### Records to process
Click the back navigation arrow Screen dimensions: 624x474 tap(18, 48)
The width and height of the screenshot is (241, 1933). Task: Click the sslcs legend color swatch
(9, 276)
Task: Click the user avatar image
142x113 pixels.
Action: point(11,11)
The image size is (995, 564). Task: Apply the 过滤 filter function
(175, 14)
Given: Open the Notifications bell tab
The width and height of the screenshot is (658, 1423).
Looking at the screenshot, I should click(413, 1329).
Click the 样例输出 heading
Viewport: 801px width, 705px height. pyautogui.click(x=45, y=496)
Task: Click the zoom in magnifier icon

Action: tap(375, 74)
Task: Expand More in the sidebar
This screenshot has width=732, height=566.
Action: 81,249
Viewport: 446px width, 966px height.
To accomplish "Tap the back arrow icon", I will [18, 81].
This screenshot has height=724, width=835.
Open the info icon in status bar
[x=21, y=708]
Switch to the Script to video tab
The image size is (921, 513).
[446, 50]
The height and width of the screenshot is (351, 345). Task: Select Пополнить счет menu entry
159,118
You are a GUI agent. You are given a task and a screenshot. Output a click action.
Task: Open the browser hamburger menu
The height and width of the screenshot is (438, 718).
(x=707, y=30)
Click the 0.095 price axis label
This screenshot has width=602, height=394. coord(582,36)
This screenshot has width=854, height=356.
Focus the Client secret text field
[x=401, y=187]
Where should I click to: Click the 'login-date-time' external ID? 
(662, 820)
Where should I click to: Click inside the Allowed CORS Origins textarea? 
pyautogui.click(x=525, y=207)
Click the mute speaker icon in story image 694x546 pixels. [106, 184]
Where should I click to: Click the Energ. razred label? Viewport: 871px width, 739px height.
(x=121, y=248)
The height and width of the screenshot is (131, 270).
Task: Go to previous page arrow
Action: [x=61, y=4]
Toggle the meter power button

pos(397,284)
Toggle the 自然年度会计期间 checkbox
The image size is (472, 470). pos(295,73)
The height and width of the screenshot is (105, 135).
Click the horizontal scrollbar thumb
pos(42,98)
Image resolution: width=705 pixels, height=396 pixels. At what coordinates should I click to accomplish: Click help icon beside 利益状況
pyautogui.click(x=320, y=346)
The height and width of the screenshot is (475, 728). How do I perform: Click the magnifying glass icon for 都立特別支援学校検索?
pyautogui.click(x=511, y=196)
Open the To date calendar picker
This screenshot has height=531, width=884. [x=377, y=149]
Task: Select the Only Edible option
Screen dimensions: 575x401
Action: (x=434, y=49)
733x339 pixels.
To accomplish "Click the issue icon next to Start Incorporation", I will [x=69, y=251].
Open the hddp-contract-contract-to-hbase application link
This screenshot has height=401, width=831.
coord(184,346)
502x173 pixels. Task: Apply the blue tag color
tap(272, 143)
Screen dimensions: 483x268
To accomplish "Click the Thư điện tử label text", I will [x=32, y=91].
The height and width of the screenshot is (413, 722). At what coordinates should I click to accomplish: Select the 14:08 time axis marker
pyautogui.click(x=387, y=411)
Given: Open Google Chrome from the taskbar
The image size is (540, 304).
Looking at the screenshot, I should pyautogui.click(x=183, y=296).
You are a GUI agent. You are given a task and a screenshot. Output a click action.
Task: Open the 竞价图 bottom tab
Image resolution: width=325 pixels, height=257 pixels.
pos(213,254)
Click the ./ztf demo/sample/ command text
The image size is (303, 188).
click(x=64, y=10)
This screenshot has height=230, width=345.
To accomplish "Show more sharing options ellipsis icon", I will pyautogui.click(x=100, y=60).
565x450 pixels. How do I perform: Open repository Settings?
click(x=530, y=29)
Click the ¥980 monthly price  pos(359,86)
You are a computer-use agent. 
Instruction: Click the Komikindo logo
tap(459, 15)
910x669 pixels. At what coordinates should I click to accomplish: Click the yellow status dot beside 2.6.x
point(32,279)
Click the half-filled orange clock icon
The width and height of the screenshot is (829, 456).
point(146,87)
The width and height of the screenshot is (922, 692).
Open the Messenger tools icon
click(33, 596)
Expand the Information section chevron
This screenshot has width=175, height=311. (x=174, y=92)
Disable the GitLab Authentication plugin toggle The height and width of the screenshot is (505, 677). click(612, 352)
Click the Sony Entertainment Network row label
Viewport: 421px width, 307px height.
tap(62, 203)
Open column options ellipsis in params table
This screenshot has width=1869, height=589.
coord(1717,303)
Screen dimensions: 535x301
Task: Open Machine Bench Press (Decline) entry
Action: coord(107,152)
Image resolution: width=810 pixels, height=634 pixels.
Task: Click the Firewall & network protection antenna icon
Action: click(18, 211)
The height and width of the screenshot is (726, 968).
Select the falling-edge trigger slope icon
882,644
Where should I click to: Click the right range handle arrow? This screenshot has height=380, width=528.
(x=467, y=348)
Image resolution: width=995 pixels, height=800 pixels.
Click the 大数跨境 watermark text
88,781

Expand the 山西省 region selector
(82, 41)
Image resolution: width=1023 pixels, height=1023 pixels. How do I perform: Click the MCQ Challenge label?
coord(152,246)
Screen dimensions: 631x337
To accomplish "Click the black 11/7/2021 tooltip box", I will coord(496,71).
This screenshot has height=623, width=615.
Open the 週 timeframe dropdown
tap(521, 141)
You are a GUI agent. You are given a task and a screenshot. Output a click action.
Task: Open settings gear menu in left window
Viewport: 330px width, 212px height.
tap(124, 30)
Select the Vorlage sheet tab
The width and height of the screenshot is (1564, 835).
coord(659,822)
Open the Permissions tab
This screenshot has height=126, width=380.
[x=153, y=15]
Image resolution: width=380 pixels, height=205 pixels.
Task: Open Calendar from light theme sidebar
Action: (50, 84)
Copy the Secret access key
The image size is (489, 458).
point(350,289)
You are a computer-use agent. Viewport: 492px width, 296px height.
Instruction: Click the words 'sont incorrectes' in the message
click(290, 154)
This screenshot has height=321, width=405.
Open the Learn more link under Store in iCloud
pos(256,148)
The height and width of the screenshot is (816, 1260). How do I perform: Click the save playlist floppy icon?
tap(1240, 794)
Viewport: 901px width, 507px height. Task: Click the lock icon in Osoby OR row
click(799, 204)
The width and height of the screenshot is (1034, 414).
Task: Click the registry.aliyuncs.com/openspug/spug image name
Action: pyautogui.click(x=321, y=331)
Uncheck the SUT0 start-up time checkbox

### Exercise prompt
From the records above, repeat exactly the lines from the one with "Screen dimensions: 575x401" through the one with "Screen dimensions: 483x268", both included.

### Your response
Screen dimensions: 575x401
Action: (x=434, y=49)
733x339 pixels.
To accomplish "Click the issue icon next to Start Incorporation", I will [x=69, y=251].
Open the hddp-contract-contract-to-hbase application link
This screenshot has height=401, width=831.
coord(184,346)
502x173 pixels. Task: Apply the blue tag color
tap(272, 143)
Screen dimensions: 483x268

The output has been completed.